The basic idea behind the series is this: If the Soviet Union had landed on the moon in 1969 instead of the U.S., it would have driven American ingenuity to further heights than ever imagined. In actual history, the Space Race effectively ended when Neil Armstrong took that first step/giant leap onto the moon on July 20, 1969. Since then, no other nation has set foot on the moon, and no person at all has done so since the Apollo 17 mission in 1972. But in the world of the show, the Soviets don’t win the Space Race by landing on the moon — they just win that portion of it. The U.S. then spends the next several decades blasting off farther and farther into outer space, as the race between the two nations just keeps on going forever, for the overall benefit of all mankind (see what they did there?).
Moore is, of course, well-known to sci-fi fans thanks to his work on various Star Trek series and, more notably, his creation of the highly-acclaimed Battlestar Galactica reboot. And while For All Mankind can still technically be considered science-fiction, the space-faring epic is far more down-to-Earth than Moore’s previous works, no pun intended. There are no aliens, and it’s not set in the far-off future.
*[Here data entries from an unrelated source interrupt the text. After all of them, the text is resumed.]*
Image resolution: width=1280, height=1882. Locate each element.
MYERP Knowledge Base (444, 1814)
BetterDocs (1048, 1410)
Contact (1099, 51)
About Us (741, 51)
Instead, the series reimagines the past to create a more aspirational history for the U.S. space program; one that involves an earlier introduction of female astronauts, moon bases, and plans to touch down on Saturn. That level of grounding compared to Moore’s other works may be due in part to his co-creators on the new series, Matt Wolpert and Ben Nedivi, who previously acted as writers and producers on the North Dakota-set crime drama Fargo.
For All Mankind will debut on Apple’s upcoming streaming service, Apple TV+, presumably this fall when the service launches.